### TEXTO DE ORIGEM:
Conversa com Ernesto Neto
“Sempre que falamos de natureza colocamos ela fora de nós”
Foi o meu amigo Cayetano Limorte Menchón (Ernesto Neto. El cuerpo como lugar común, Ediciones Asimétricas, 2018) quem me falou pela primeira vez do artista carioca Ernesto Neto (1964, Rio de Janeiro, Brasil). As suas obras são lugares projetados para troca, onde tudo está em contato. “A nossa pele toca a tua pele”, disse Raphaela Platow, referindo-se precisamente àquele atrito casual com o Outro, essa troca molecular resultado do atrito, experimentar coletivamente a paisagem proposta por Ernesto Neto. As suas naves oferecem, aquilo que David Le Breton se referiu em relação aos sentidos, “lógicas da humanidade que unem homens de diferentes sociedades na sua sensibilidade em relação ao mundo”.
π gluon π
Miguel González Diez – Na minha perspetiva, em 1992, com π gluon π, assentavas as bases das experiências levadas a cabo nas tuas instalações, convertendo a interação física no atributo central do teu trabalho. Curiosamente, na gíria científica, dá-se o nome de blocos –brickwork– às partículas de matéria que constroem o mundo. Talvez não seja um acaso o facto de teres selecionado esses pesados blocos de aço como elementos tensores. Por outro lado, os gluões [Glúons, em português do Brasil], do inglês glue, fazem com que os “blocos” permaneçam unidos. π gluon π representa essas duas massas materiais interrelacionadas através do gluão. Cabia a possibilidade de pensar que esta obra, que este título, é toda ela uma declaração de intenções: as tuas diferentes obras são esses gluões que servem de “cola” entre os diferentes utilizadores, permitindo que se relacionem uns com os outros, afetando-se entre si. A partícula virtual que supõe o gluão, entenda-se como a obra, permite o intercâmbio dinâmico de identidades.

### OBJETIVO:
Segundo o texto de origem, em que ano e em que cidade nasceu Ernesto Neto?

### DADOS:
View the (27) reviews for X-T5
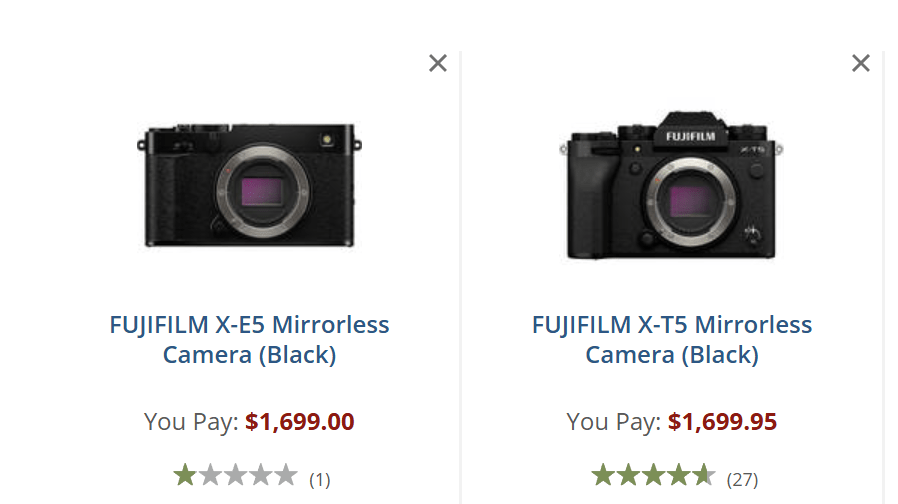The width and height of the screenshot is (898, 504). [742, 480]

### RESPOSTA CORRETA:
Em 1964, no Rio de Janeiro.